In 2006, the Australian military deemed mefloquine "a third-line drug" alternative. Between 2006 and 2011, only 25 soldiers had been prescribed the drug, and only in cases of their intolerance for other alternatives. Between 2001 and 2012, 16,000 Canadian soldiers sent to Afghanistan were given the drug as a preventative measure. In 2013, the US Army banned mefloquine from use by its special forces such as the Green Berets. In autumn 2016, the UK military followed their Australian peers after a parliamentary inquiry into the matter revealed that it can cause permanent side effects and brain damage.

In early December 2016, the German defence ministry removed mefloquine from the list of medications it would provide to its soldiers.

In autumn 2016, Canadian Surgeon General Brigadier General Hugh Colin MacKay told a parliamentary committee that faulty science supported the assertion that the drug has permanent noxious side effects. An expert from Health Canada named Barbara Raymond told the same committee that the evidence she had read failed to support the conclusion of permanent side effects. Canadian soldiers who took mefloquine when deployed overseas have claimed they have been left with ongoing mental health problems.
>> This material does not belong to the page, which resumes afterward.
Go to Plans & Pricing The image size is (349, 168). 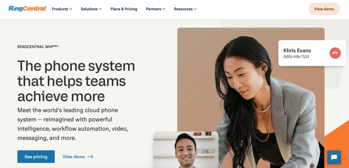(124, 9)
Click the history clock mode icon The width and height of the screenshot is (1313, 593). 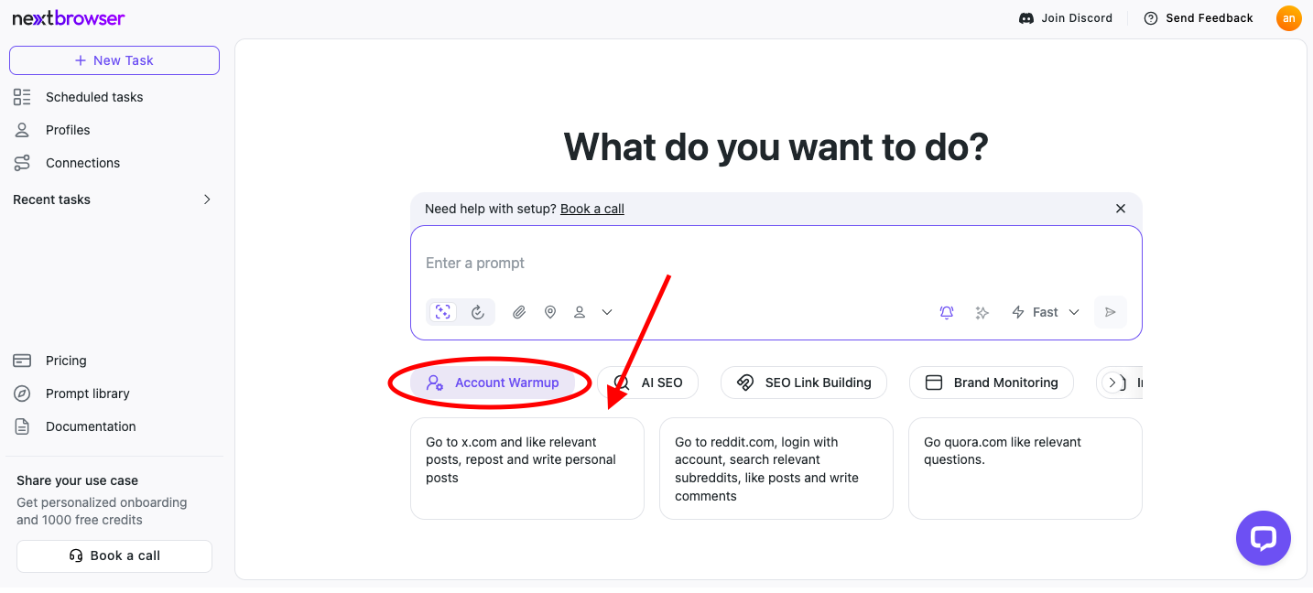coord(478,312)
In 2020 the UK Ministry of Defence (MoD) admitted to a breach of duty regarding the use of Mefloquine, acknowledging numerous instances of failure to assess the risks and warn of potential side effects of the drug.

==Research==
In June 2010, the first case report appeared of a progressive multifocal leukoencephalopathy being successfully treated with mefloquine. Mefloquine can also act against the JC virus. Administration of mefloquine seemed to eliminate the virus from the patient's body and prevented further neurological deterioration.

Mefloquine alters cholinergic synaptic transmission through both postsynaptic and presynaptic actions. The postsynaptic action to inhibit acetylcholinesterase changes transmission across synapses in the brain.

==In popular culture==
The powerful side effects of Lariam are depicted in Ann Patchett's novel State of Wonder.